2. Do something that you want to stick to
3. Do it regularly
Build up gradually and increase your level slowly… with an emphasis on “increase” for avoiders and an emphasis on “slowly” for achievers. The intensity is key.
Also, work against your preferences:
In addition to a workout that you like and that feels natural to you, you may need to focus on your weaknesses rather than your strengths
There are a few things you can do in everyday life. Prevent muscle strains and soreness, depending on your lifestyle.
GET A MOVE ON! - SIMPLE TIPS TO INTEGRATE INTO YOUR EVERYDAY LIFE
Tips for Office Workers
- Dynamic sitting
Change your seating position as often as possible. Stretch your legs, sit upright and stretch your spine, lean back experiment and see to it that you have enough variety.
- Phone headset will relax your back,
neck and shoulders.
Do you tend to squeeze the receiver or your phone between your neck and shoulders? Don’t, as this might lead to one-sided strain.
- Exercise during the day
Press both hands and arms on the arms of your chair and press upwards stretching your arms. This will decontract the spine and lead to more mobility in the shoulder and neck area.
- Visit our video library for more exercises.
Tips for Seniors
- Be active
It’s continuity that counts – stay active regularly and try to exercise three times a week for 30 minutes each.
- Continuity counts
Try to get back to your old level of fitness if you have had to suffer a setback due to injury or illness.
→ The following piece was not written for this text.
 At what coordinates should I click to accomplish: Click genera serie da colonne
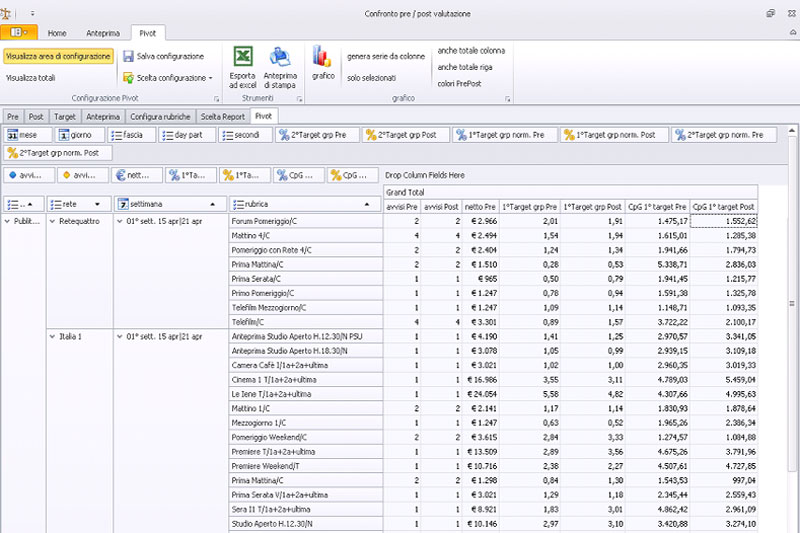(x=385, y=56)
Be patient because building muscle tissue can last up to three to six months.
- Build confidence
Train your balance, which is also important as prevention for falls which might easily lead to serious bone injury. An easy exercise: Stand on one leg while brushing your teeth. Take it one step further by closing your eyes while doing sos.
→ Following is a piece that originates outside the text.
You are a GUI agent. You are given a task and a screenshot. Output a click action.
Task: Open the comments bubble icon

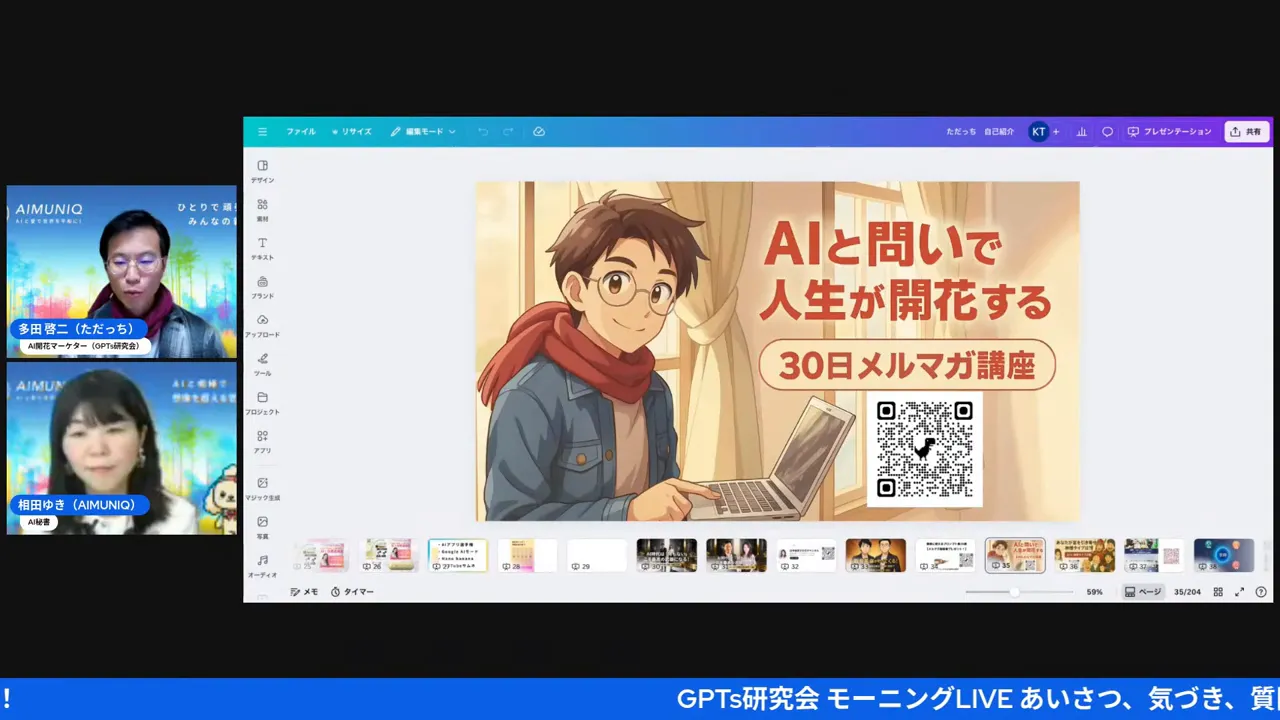point(1107,131)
- Visit our video library for more exercises
Tips for Athletes
Try to equally train all of your physical skills in your workout by practicing endurance (cardio) and flexibility exercises. Monotonous workout will not train all the muscle groups or ligaments.
- Good shoes
Are essential because stability in your ankles and knees will travel further up to your spine. The righ footwear can thus help prevent pain and wrong gait or posture while running.
- Time for regeneration
Allow your muscles to regenerate after exhausting training sessions and let them pause for two to three days. Always see to it that you drink enough and go for a diet high in carbs as well as proteins.
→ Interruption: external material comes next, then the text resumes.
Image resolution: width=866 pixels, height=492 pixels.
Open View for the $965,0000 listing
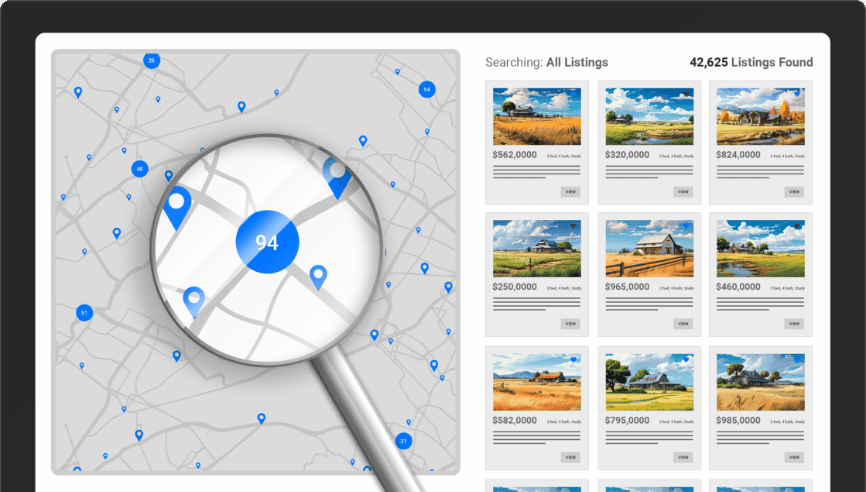(682, 323)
- Visit our video library for more exercises
Please note that none of the above given tips or recommendations substitute medical advice. Important: consult a health professional in case of an injury or if you suspect overuse of joints or a medical condition such as a fracture. A physician should be consulted in those acute cases when the condition is accompanied by reddening, swelling or hyperthermia of joints, ongoing joint trouble or severe pain and/or are associated with neurological symptoms
(e.g. numbness, tingling, loss of motion).